Ah-choo! Cold and flu season is well and truly upon us. Spend it fighting fit instead of fighting off a lurgy with these expert tips to strengthen your immune system.
In addition to helping the body absorb and retain calcium and phosphorus, vitamin D helps the body facilitate normal immune system function. It is sometimes called the sunshine vitamin as it is produced in your skin in response to sunlight, as well as being found in certain foods.
“People with low vitamin D levels are more susceptible to getting sick,” says Kate Save, clinical dietitian, exercise physiologist, diabetes educator and CEO and co-founder of Be Fit Food. “The best source of vitamin D is UVB radiation from the sun and optimal exposure to the sun varies depending on where you live and the time of year.”
It is common for vitamin D levels to drop in winter when people have less exposure to sunlight. According to the Cancer Council, when the UV Index is three or above (such as in summer), just a few minutes outdoors most days is all most people require to achieve the required levels of vitamin D.
In late autumn and winter, when the UV Index drops below three in some parts of Australia, they recommend spending time outdoors in the middle of the day with some skin uncovered. Download the SunSmart app or visit the Australian Bureau of Meteorology website, to check the UV Index in your area.
“It’s understandably tricky for many to get the recommended daily intake of sun while in isolation therefore load up where you can on foods that have good sources of vitamin D,” says Save. “These include, mushrooms, oily fish (salmon, tuna, mackerel), and dairy that is fortified with vitamin D.”
The gut plays a crucial role in immunity. “The gut microbiota acts as our first line of defence against harmful bacteria we have ingested, helping to prevent absorption or colonisation of pathogens,” says Accredited Practising Dietitian Kate Gudorf. “Sometimes our gut bacteria need a helping hand, so choose foods which are high in probiotics to boost the number of healthy bacteria in your gut.”
Gudorf recommends regularly eating yoghurt and fermented foods, such as kefir, tempeh and miso to help increase good gut bacteria, which in turn assists immunity.
CONTROVERSIAL VITAMIN C
In the 1970s Nobel laureate Linus Pauling declared that vitamin C could be used to prevent and treat the common cold.
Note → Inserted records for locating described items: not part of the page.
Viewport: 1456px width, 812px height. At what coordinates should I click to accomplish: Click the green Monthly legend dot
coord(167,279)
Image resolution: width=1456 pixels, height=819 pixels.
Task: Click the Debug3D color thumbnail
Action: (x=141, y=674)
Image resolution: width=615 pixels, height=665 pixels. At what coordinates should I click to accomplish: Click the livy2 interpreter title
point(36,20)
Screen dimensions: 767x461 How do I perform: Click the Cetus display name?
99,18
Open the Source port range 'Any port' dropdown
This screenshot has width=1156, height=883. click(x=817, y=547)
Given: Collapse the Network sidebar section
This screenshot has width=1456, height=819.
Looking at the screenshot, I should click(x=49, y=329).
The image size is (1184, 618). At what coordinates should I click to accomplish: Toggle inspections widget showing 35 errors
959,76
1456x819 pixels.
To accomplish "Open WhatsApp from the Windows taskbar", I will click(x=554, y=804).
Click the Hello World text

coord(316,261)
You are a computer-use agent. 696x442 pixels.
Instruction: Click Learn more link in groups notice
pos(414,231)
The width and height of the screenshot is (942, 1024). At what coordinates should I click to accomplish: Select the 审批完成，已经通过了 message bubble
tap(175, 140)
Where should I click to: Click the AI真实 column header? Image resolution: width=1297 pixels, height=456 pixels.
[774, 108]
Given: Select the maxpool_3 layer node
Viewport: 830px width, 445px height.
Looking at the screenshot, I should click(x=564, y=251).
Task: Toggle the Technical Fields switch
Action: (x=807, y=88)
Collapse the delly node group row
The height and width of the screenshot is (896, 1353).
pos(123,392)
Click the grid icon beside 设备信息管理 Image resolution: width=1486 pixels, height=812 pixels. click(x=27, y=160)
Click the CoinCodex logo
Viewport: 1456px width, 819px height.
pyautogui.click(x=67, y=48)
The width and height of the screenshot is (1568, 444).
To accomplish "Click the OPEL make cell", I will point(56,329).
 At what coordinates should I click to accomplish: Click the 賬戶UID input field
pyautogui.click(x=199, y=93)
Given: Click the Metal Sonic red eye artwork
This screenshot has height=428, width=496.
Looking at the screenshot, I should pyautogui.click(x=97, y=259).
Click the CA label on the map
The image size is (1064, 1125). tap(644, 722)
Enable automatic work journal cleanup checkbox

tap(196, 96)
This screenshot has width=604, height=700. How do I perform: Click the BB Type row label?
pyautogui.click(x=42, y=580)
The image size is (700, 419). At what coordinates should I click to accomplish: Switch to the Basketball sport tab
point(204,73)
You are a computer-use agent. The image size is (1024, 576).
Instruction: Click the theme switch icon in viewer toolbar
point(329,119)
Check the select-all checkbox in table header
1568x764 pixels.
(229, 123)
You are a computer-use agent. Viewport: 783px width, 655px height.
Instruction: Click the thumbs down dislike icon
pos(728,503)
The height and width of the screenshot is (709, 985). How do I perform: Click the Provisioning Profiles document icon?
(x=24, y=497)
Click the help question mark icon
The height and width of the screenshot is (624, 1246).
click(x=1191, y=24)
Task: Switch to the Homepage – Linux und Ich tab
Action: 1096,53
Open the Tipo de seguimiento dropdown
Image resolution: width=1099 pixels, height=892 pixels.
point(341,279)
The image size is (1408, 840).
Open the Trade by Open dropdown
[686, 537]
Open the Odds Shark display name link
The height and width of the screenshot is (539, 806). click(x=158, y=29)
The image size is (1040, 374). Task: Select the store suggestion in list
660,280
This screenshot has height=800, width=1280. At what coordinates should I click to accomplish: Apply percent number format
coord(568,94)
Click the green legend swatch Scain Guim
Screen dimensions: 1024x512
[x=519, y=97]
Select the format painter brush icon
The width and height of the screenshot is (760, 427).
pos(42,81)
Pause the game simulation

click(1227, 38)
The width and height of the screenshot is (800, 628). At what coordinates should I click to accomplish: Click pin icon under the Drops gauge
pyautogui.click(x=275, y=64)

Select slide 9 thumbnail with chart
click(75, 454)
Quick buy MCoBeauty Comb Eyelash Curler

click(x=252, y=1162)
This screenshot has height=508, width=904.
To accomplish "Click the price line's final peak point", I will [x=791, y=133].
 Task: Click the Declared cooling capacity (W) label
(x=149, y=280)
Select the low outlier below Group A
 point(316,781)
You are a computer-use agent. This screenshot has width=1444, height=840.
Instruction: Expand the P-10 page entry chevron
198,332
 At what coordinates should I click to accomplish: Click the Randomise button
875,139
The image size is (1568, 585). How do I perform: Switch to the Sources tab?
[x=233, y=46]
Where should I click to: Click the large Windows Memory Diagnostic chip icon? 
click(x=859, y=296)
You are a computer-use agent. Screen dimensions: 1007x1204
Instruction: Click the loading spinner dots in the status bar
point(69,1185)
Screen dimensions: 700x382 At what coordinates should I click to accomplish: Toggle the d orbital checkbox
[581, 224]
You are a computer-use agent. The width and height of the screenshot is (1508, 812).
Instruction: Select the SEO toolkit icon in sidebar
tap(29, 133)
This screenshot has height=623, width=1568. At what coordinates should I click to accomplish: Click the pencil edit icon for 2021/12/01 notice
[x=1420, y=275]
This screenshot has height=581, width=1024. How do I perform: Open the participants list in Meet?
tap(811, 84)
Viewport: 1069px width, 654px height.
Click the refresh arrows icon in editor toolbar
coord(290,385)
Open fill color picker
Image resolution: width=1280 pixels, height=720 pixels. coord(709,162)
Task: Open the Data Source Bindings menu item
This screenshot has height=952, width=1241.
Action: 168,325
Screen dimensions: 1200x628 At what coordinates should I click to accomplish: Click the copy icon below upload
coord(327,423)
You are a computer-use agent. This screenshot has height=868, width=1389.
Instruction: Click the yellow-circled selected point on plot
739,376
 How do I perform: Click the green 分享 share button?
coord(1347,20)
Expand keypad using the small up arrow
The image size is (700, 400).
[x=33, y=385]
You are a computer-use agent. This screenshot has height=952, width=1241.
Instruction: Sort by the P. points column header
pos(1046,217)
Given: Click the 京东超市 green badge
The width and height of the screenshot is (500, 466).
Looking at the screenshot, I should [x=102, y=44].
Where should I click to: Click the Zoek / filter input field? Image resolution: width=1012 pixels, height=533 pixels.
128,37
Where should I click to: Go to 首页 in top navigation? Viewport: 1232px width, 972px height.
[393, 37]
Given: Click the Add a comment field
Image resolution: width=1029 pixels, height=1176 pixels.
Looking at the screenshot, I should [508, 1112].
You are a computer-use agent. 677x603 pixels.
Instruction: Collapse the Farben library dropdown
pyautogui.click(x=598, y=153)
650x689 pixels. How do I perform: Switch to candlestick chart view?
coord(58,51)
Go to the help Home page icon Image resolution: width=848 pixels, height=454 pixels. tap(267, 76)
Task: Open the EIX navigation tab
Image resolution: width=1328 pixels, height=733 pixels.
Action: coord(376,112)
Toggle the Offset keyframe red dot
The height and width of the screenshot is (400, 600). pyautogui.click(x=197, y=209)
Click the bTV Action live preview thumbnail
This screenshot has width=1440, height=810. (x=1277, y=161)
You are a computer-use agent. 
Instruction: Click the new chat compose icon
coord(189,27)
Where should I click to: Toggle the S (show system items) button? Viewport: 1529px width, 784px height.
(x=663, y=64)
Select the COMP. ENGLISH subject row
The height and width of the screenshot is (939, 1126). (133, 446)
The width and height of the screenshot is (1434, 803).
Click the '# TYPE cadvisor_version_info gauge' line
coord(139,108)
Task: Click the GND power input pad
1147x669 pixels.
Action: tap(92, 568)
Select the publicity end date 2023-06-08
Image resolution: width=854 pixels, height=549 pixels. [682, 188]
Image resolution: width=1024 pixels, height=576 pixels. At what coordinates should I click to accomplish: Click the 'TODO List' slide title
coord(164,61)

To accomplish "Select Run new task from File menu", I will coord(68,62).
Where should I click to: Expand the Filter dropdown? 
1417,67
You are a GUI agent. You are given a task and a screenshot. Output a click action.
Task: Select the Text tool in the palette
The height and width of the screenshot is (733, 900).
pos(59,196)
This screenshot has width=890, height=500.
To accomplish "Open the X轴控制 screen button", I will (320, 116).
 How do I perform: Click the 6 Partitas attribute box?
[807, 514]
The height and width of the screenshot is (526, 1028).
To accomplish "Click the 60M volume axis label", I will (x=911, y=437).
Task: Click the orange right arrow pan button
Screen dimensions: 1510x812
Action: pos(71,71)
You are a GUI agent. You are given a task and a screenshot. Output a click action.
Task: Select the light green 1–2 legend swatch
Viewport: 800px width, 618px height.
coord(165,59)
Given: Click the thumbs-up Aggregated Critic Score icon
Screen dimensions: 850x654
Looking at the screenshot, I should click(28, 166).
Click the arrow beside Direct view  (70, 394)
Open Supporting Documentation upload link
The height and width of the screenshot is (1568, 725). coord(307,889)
The claim has been debated ever since with further studies producing mixed results.
“The data shows that vitamin C is only marginally beneficial when it comes to the common cold,” says Dr Bruce Bistrian, chief of clinical nutrition at Harvard-affiliated Beth Israel Deaconess Medical Center.
While vitamin C supplements may not reduce your likelihood of catching a cold, they may reduce its severity and duration. One study found that consuming at least 200mg of vitamin C a day seemed to reduce the duration of cold symptoms by an average of 8 percent in adults and 14 percent in children, roughly one less day of illness.
Dr Bistrian recommends getting your vitamin C from food rather than supplements. “It’s better to get your vitamin C from food, because you also get other nutrients,” he says. “Eat the recommended five servings of fruits and vegetables per day for general health and you’ll get enough vitamin C.”
To really experience any benefits from vitamin C, you’ll need to consume it each and every day, not just during cold and flu season. While you probably know that citrus fruits are a great source of vitamin C, Save notes that there are plenty of vegetables you can feast on too. “Vegetables that are high in vitamin C include red capsicum, broccoli, cauliflower and spinach,” she says.
Sleep and the immune system are inextricably linked. Immune responses, like those caused by a cold, can affect your sleep. At the same time, getting the recommended eight hours of sleep every night is known to help immune function.
“You probably know that the immune system is like a defence mechanism of the body,” says Certified Sleep Science Coach Alex Savy, founder of SleepingOcean.com. “When we don’t get enough sleep, the defence weakens, and the immune system may lose some of its “protective” abilities.”
To improve the quality of your slumber Savy encourages readers to reserve evenings for relaxation. “To sleep well, you need to learn how to manage your stress effectively,” he says. “The first step would be giving yourself some time to wind down in the evening. It’s better to dedicate around an hour to a relaxing activity of your choice before sleep, mute the notifications, and ideally, stop using your devices. It’s also important to build your daily schedule accordingly so that you have enough time to yourself in the evenings.”